The Result: Profitability and Scalability

The implementation of these precise PPC controls delivered significant results, particularly in safely enabling large-scale spending increases:

Metric

Improvement/Outcome

Source

Profit Growth

Increased by 124%

 

Blended ROAS

Improved by 30%

 

December ROAS

Continued to improve by 32%

 

Remarketing Efficiency

Only $13 million out of $124 million USD total spend went to remarketing over six months

 

Scaling Confidence

A 57% increase in ad spend in November was executed confidently, as the store knew precisely which campaigns, products, and creatives could safely handle the increase

 

Revenue Growth

Post-stabilization (Aug/Sep), a 12% spend increase in October resulted in a 42% revenue increase

 

The ability to finely segment spend ensured that the store maintained control, allowing the overall system to perform profitably. Prospecting campaigns could run at a lower ROAS (often 2-3x) because the system was sure that the user would receive only one subsequent, low-cost exposure via a brand campaign on Google (shopping or search). The high ROAS generated by the dedicated brand campaigns (up to 6–10x ROAS) would then average out the overall target ROAS across multiple channels.

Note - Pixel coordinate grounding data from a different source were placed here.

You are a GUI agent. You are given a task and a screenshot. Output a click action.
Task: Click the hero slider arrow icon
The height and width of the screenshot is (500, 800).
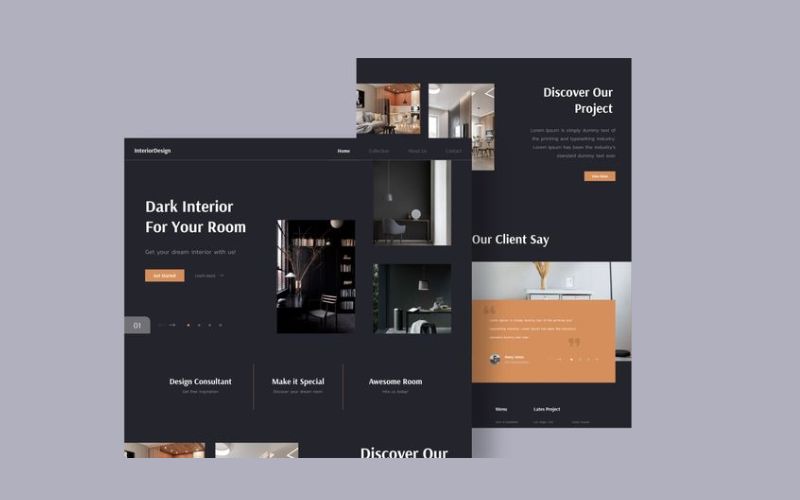tap(171, 325)
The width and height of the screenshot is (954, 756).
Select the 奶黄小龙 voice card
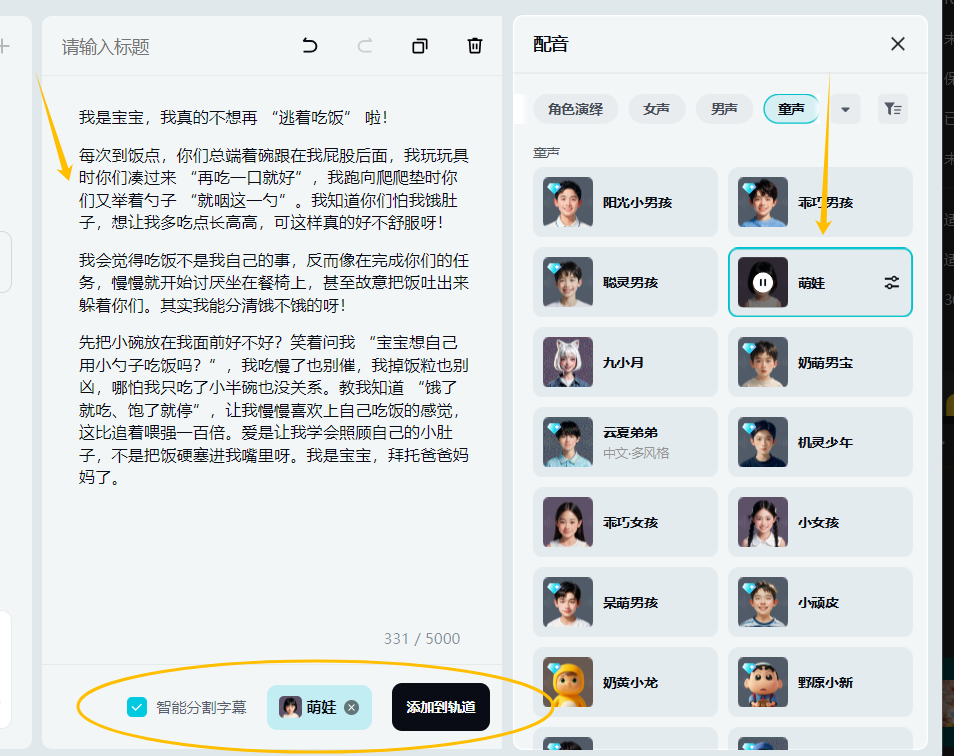(625, 682)
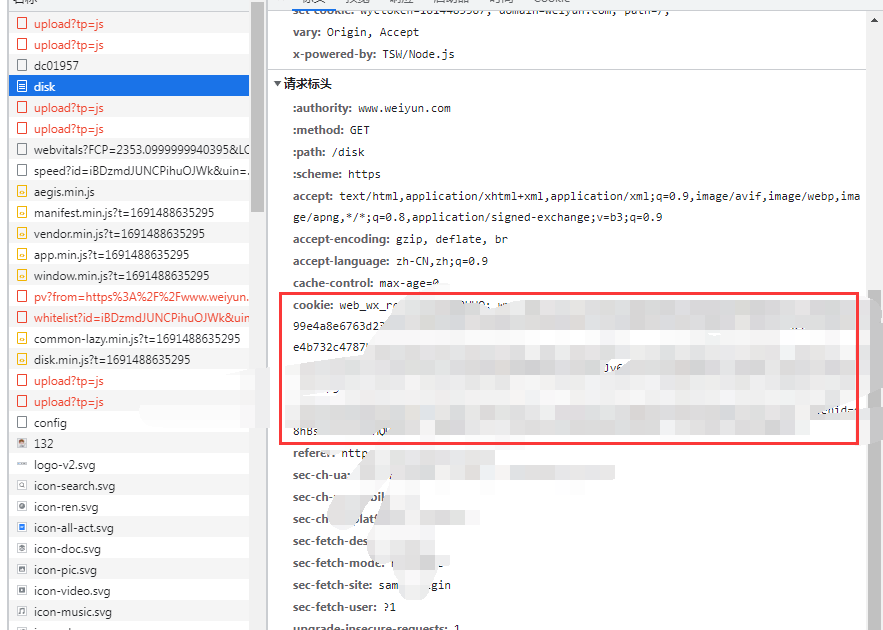Viewport: 883px width, 630px height.
Task: Click the cookie header name label
Action: click(313, 305)
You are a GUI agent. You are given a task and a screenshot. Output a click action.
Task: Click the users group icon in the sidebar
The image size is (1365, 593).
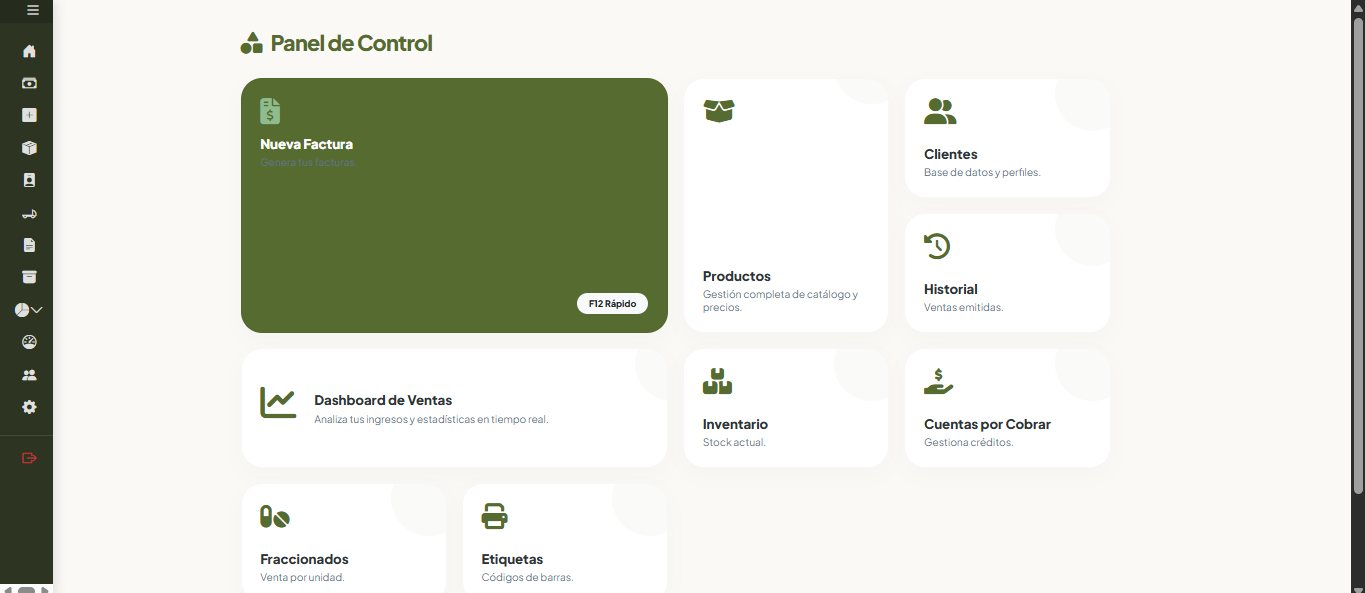[29, 375]
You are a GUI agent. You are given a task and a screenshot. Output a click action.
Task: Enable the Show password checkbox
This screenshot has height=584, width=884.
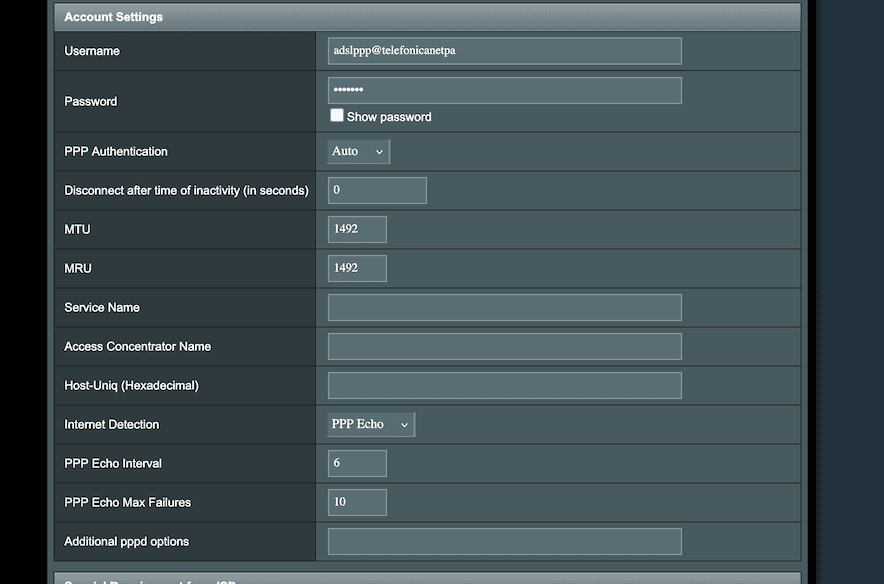(337, 116)
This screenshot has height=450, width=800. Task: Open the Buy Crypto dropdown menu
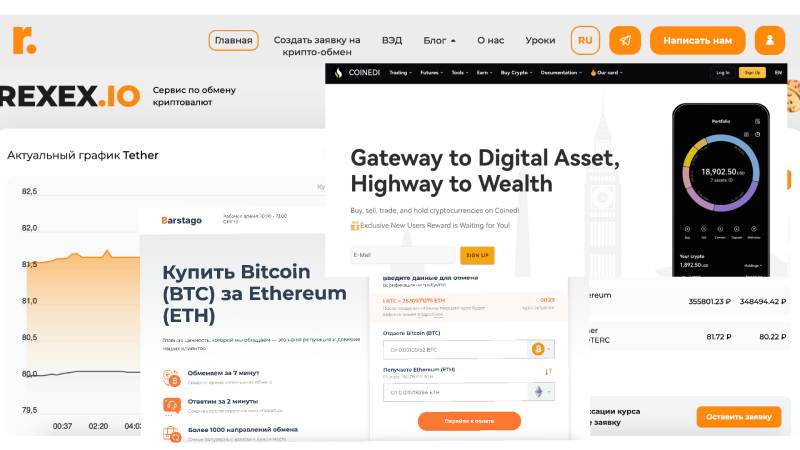(516, 73)
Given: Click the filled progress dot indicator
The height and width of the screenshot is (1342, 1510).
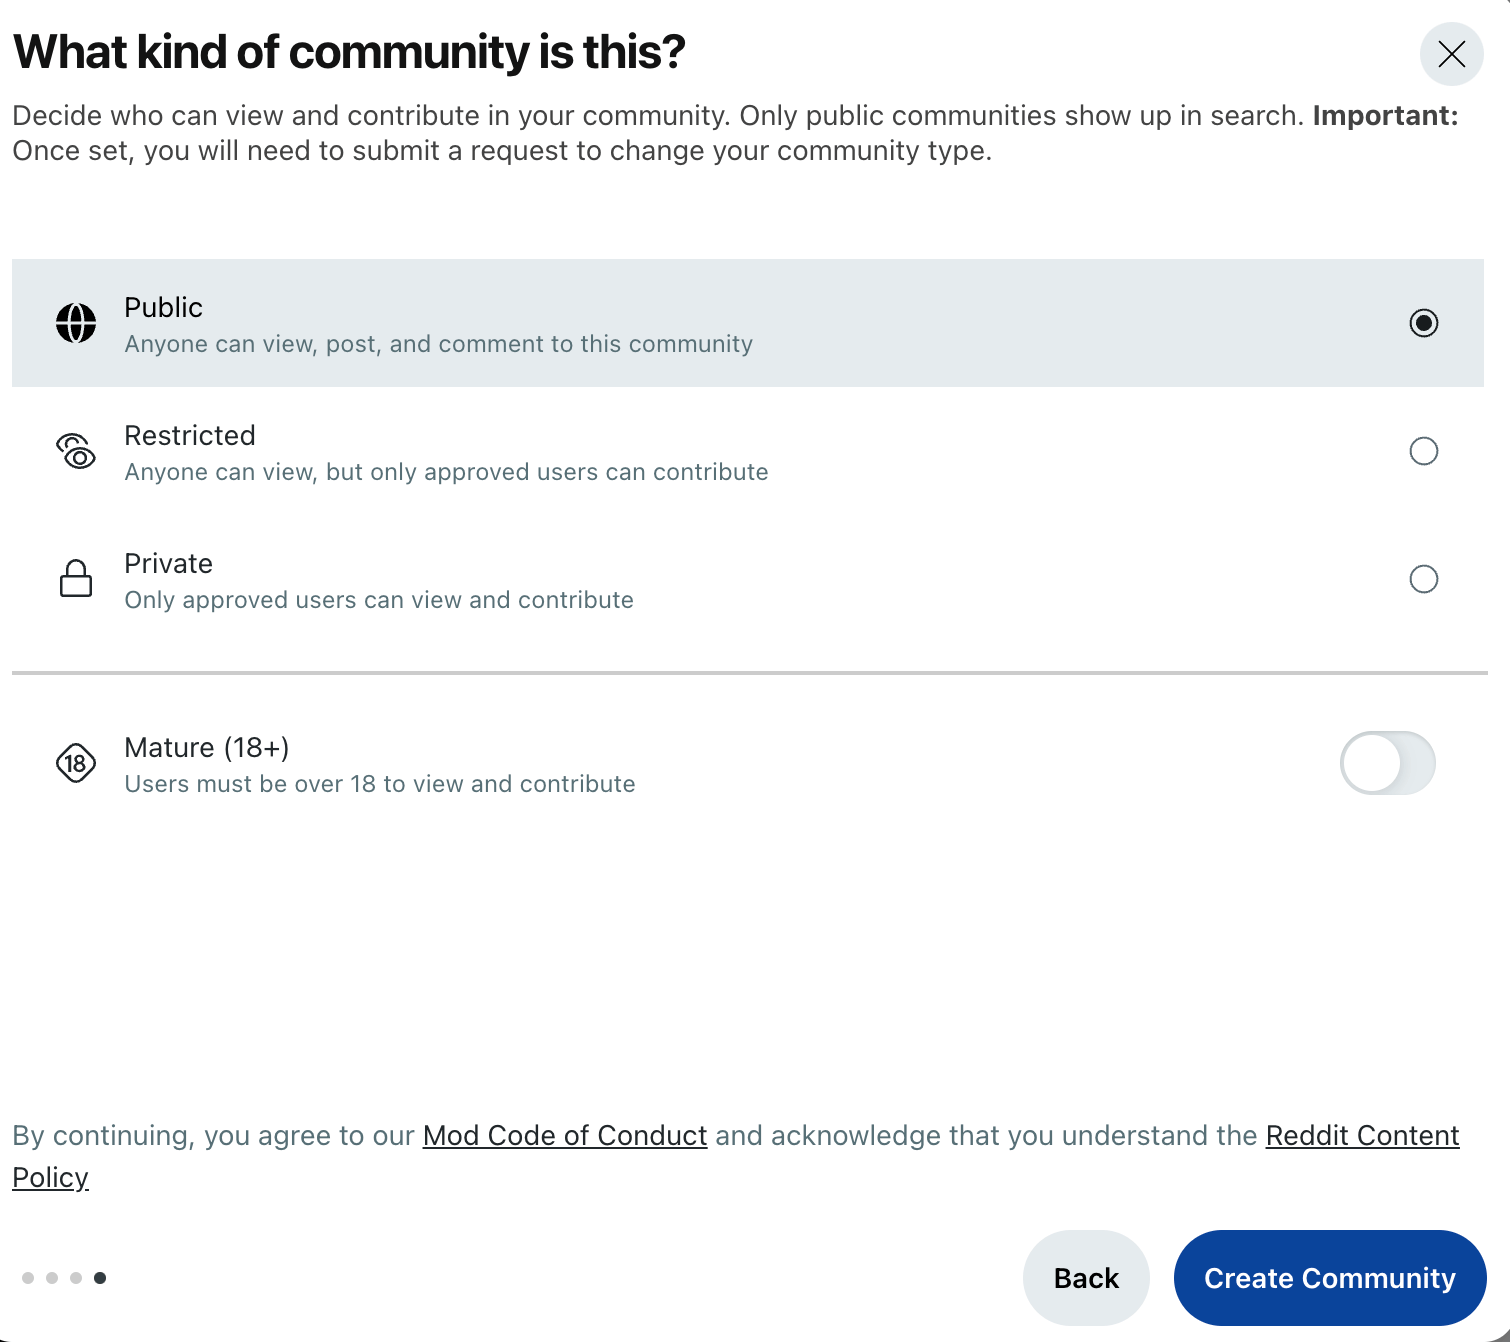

This precise control is especially vital for brands where the Average Order Value (AOV) is greater than $45, as users typically deliberate before purchasing and often do not convert instantly from the first Facebook advertisement.

Conclusion: The Importance of Precise Measurement and Knowledge

The success of this scaling strategy hinged entirely on the precise PPC knowledge required to manipulate and segment automated platforms, preventing them from self-cannibalizing profits.

Crucially, sustaining this level of control required advanced measurement capabilities—specifically, an external tool capable of server-side measuring every conversion and tracking the impact of all video views, engagements, and clicks across all paid and organic channels.

Furthermore, precise PPC experience ensured continuous testing of static and video creatives (critical for Facebook) and applying successful creatives to YouTube and TikTok campaigns, mitigating creative fatigue. Even minor UX changes on the storefront (like elevating reviews or optimizing variant selection) were integrated to support the conversion rate required for maximum campaign efficiency. Without this precise, experienced control, the massive scaling efforts undertaken leading up to Black Friday would have likely eroded profit margins instead of increasing profit by 124%.